La Corporación Autónoma Regional de Cundinamarca (CAR) dio a conocer su más reciente informe sobre la calidad del aire correspondiente al tercer trimestre de 2025, en el cual destacó que, en general, los niveles de contaminación atmosférica en su jurisdicción se mantuvieron dentro de los rangos normativos y mostraron un comportamiento favorable; no obstante, un lugar en Bogotá registró cifras alarmantes.
De acuerdo con la entidad, el reporte fue elaborado a partir de la información obtenida por las 28 estaciones de monitoreo ubicadas en 25 municipios de la región. Los datos revelaron que la mayoría de las zonas registraron una calidad de aire “buena”, sin superar los límites máximos permitidos para los principales contaminantes.
El seguimiento constante del Sistema de Vigilancia de la Calidad del Aire (SVCA) permitió a la corporación identificar, durante julio, agosto y septiembre, el comportamiento de las condiciones meteorológicas influyó en los niveles de contaminación.
Lluvias ayudaron a controlar la contaminación
Según el informe, el mes de agosto se registraron lluvias por encima del promedio, lo que favoreció la dispersión de partículas y la reducción de contaminantes atmosféricos. “El comportamiento del aire en la jurisdicción fue favorable en términos generales; los valores registrados se mantuvieron dentro de los rangos de seguridad para la salud humana”, señaló la CAR en su comunicado oficial.
En contraste, septiembre registró una disminución de lluvias, situación que generó un incremento gradual de material particulado PM2.5 y PM10, aunque sin sobrepasar los límites establecidos por la normatividad ambiental vigente.

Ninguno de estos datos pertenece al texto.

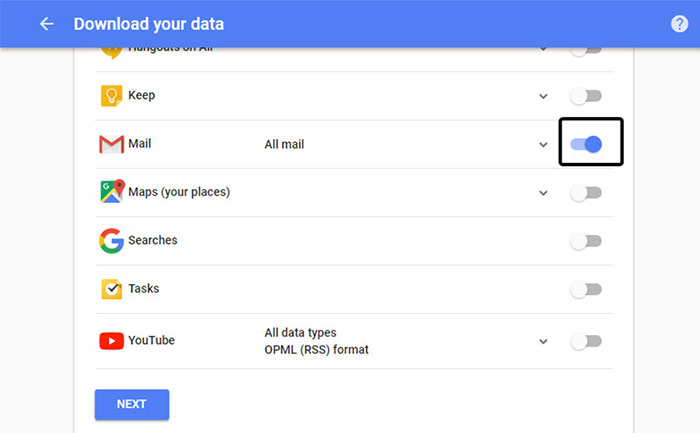Click the Google Searches G icon
The width and height of the screenshot is (700, 433).
[111, 240]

El lugar en Bogotá que concentró el polvo más peligroso
La entidad informó que el material particulado fino PM2.5, partículas microscópicas con un diámetro de 2.5 micrómetros o menos, mantuvo una calidad de aire “buena” en casi todas las estaciones. La única excepción fue la estación Bogotá Mochuelo, donde se detectaron valores ligeramente por encima del límite normal durante el 6,5% del tiempo monitoreado.
Estas partículas afectan la salud humana, pues las PM10 tienen un diámetro de hasta 10 milímetros y las PM2.5 son más pequeñas, con un diámetro de hasta 2.5 milímetros. Ambas pueden tener efectos negativos para la salud, pero estas últimas son más peligrosas porque pueden penetrar en profundidad el sistema respiratorio y el torrente sanguíneo.
Según la corporación, esta situación está relacionada con emisiones locales procedentes de ladrilleras e industrias que se ubican en la zona, así como con las “condiciones topográficas del sector, el cual está asentado en un valle rodeado de montañas lo que dificulta la dispersión del aire”.
El informe también señaló que no se evidenció la presencia significativa de contaminantes externos. Solo se registraron algunos episodios de polvo proveniente del desierto del Sahara durante agosto, sin que estos tuvieran efectos relevantes sobre la calidad del aire en la región.